Author Topic: HMS Fly (1776 - 1802)  (Read 3289 times)

Offline stuartwaters

  • Administrator
  • Hero Member
  • *****
  • Posts: 890
Re: HMS Fly (1776 - 1802)
« Reply #2 on: August 31, 2020, 03:11:58 PM »
Restored...
"I did not say the French would not come, I said they will not come by sea" - Admiral Sir John Jervis, 1st Earl St Vincent.

Offline stuartwaters

  • Administrator
  • Hero Member
  • *****
  • Posts: 890
HMS Fly (1776 - 1802)
« Reply #1 on: October 12, 2019, 08:07:38 PM »

HMS Fly was a 16 gun ship-sloop of the Swan Class and was built at the Royal Dockyard, Sheerness.


The Swan Class was a group of 25 ship-rigged sloops-of-war designed by John Williams, Surveyor of the Navy, of which 11 were built in Kent shipyards. HMS Fly was the second of three ships of the class to be built at Sheerness. The Swan Class were noted for the lavish scale of their decorations and were the last sloops built for the Royal Navy with decorations on such a scale. Orders were made by the Navy Board that decorations on smaller vessels be far less lavish and future vessels were almost puritan by comparison.

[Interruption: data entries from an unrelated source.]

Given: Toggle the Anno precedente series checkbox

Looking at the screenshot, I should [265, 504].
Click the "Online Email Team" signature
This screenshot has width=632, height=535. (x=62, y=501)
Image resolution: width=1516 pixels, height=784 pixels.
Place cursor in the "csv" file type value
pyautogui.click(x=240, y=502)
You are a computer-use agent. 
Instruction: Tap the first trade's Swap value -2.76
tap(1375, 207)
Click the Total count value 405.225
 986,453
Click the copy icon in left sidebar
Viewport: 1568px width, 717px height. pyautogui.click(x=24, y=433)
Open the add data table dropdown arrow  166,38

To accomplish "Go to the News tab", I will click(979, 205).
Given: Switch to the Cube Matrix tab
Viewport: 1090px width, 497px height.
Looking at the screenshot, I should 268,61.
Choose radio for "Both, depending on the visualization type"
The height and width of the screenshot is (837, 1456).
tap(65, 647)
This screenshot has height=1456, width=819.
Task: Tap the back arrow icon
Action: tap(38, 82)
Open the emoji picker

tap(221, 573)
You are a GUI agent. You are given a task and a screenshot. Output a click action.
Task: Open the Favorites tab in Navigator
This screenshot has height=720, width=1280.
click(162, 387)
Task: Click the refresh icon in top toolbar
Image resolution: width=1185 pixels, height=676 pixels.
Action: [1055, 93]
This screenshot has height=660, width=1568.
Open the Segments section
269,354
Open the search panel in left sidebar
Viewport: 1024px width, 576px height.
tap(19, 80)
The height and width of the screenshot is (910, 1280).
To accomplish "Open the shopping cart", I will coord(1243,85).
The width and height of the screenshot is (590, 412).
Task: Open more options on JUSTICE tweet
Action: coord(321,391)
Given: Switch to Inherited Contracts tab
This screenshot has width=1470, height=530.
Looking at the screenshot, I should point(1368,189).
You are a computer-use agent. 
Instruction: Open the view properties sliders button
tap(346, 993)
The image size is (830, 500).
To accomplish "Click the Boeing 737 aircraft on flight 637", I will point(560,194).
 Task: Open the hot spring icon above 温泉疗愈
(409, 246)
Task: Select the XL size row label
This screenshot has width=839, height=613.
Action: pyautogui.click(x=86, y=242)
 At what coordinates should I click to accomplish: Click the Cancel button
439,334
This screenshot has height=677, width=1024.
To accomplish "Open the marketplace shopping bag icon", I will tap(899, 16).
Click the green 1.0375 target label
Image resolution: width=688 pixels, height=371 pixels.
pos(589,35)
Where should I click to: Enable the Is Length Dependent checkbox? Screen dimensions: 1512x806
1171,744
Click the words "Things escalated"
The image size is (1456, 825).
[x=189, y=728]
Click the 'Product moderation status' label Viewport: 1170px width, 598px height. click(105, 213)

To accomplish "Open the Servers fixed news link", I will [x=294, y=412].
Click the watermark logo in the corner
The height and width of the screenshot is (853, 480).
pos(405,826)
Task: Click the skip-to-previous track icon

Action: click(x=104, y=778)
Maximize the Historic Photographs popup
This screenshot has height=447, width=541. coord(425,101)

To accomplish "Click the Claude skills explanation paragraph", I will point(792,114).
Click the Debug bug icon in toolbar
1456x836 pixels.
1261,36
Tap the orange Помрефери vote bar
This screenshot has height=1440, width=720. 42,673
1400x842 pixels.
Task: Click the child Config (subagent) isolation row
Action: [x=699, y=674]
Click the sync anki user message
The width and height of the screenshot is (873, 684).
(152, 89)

Ship-sloops like the Swan Class looked like a miniature frigates, with their gundecks partially enclosed by a quarterdeck aft and a forecastle forward. Sloop in this context was a term used to describe an ocean-going warship which carried less than the minimum 20 guns required for the vessel to be rated under the Royal Navy's rating system. Sloops tended to have a "Master and Commander" appointed to command them rather than an officer with the rank of captain. At the time, the rank of Commander did not exist as it does today. It was a position rather than a formal rank and until the late 18th century, an officer commanding a sloop had a substantive rank of Lieutenant and was appointed to be her Master and Commander. If a war ended and a sloop's commanding officer was unlucky or not well connected enough to avoid being laid off, he would receive half-pay based on his substantive rank of Lieutenant. If he was successful or at least competent, he would usually be promoted to Captain either while still in command of the sloop, or would be promoted and appointed as a Captain on another, rated ship. Sloops-of-war therefore tended to be commanded by ambitious young men anxious to prove themselves.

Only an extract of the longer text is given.